Descoberta de Tugunbulak redefine ocupação da Ásia Central, revelando cidade medieval em alta altitude com planejamento urbano complexo, estruturas defensivas e papel ativo nas dinâmicas econômicas e culturais da Rota da Seda.
Em 2024, um estudo publicado na revista científica Nature revelou uma descoberta que altera diretamente a compreensão histórica sobre a ocupação da Ásia Central. Pesquisadores identificaram o sítio arqueológico de Tugunbulak, localizado no sudeste do Uzbequistão, como uma cidade medieval de aproximadamente 120 hectares situada entre 2.000 e 2.200 metros de altitude, um contexto geográfico que, até então, não era associado a centros urbanos de grande escala.
A descoberta foi conduzida por uma equipe internacional que utilizou tecnologia de sensoriamento remoto para mapear estruturas invisíveis sob o relevo montanhoso. Os dados obtidos mostraram que o local não era um assentamento isolado ou temporário, mas sim um centro urbano estruturado, com organização interna, divisão funcional e elementos defensivos claros. Esse conjunto de evidências muda a interpretação dominante de que as regiões montanhosas da Rota da Seda funcionavam apenas como corredores de passagem.
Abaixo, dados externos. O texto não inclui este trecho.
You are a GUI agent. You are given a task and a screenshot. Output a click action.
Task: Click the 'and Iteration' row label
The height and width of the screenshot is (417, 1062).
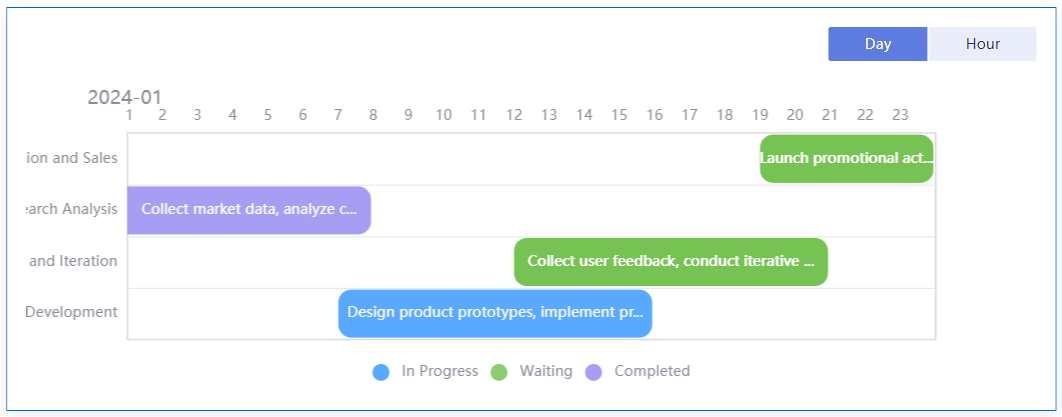(x=73, y=261)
Tecnologia LiDAR com drones revelou uma cidade inteira invisível sob a superfície
O elemento central dessa descoberta foi o uso do LiDAR (Light Detection and Ranging), uma tecnologia que utiliza pulsos de laser para mapear o terreno com alta precisão. No caso do Uzbequistão, os sensores foram acoplados a drones, o que permitiu sobrevoar áreas de difícil acesso e gerar modelos tridimensionais detalhados da superfície.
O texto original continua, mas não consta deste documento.